Terakhir, menciptakan suasana/iklim kerja yang baik. Hal itu yang membuat AHP sempat beberapa kali melakukan desain ulang kantor supaya lebih terasa menyenangkan. Mempermudah lawyer dalam menuntaskan pekerjaan juga harus diperhatikan. AHP sendiri jauh sebelum terjadi pandemi Covid-19 dan menerapkan work from home sudah membagikan laptop kepada para pekerjanya (terkecuali bagian admin yang memiliki desktop), sehingga mereka bisa bekerja dimanapun.

“Jadi, ketika pandemi merajalela, AHP dapat mudah menerapkan sistem work from home.”

Chandra mengaku selama ini terus memperhatikan gejala yang timbul kenyamanan bekerja bagi generasi muda. Sebagai contoh, pada pukul 3 sampai dengan 4 sore para lawyer “menghilang” dari ruangan kantor dan tampak bekerja di café atau coffee shop. Ketika ditanyakan, para lawyer mengaku nyaman untuk bekerja di tempat seperti itu.

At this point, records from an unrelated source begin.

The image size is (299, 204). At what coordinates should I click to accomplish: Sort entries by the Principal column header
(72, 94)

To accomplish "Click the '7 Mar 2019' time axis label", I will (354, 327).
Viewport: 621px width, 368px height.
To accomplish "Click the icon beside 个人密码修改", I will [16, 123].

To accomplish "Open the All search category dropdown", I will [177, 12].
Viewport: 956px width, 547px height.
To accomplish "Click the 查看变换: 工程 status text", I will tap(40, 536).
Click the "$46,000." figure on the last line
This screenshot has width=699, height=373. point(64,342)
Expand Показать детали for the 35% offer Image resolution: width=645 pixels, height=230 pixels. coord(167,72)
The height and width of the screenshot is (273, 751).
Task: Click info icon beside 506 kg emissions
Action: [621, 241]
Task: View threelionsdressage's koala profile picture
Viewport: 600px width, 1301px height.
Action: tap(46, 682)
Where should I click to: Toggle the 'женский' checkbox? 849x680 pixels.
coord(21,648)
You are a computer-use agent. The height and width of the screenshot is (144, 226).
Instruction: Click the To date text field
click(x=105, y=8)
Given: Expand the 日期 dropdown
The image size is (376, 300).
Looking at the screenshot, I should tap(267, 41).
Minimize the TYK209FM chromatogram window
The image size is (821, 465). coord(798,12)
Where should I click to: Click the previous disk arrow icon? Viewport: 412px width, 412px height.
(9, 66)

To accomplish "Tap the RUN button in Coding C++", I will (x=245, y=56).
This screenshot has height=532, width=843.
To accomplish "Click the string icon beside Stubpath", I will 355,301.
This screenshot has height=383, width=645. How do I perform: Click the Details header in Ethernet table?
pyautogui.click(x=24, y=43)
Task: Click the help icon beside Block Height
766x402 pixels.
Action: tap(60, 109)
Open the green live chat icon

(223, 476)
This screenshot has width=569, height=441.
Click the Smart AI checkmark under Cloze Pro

“Suasana itu yang kemudian kita coba adopt, sehingga kita ciptakan sendiri. Daripada mereka keluar, mending kita sediakan (fasilitas). Kita sediakan barista, mesin kopi, sky garden open air untuk mereka bekerja. Mereka butuh apa? Olahraga, kita sediakan meja pingpong. Karena orang mesti fun kerja, disamping juga mesti equal, treatment bagus. Jadi kita mesti menangkap gejala-gejala itu. Generasi sekarang mau kerjanya seperti apa? kita sesuaikan.”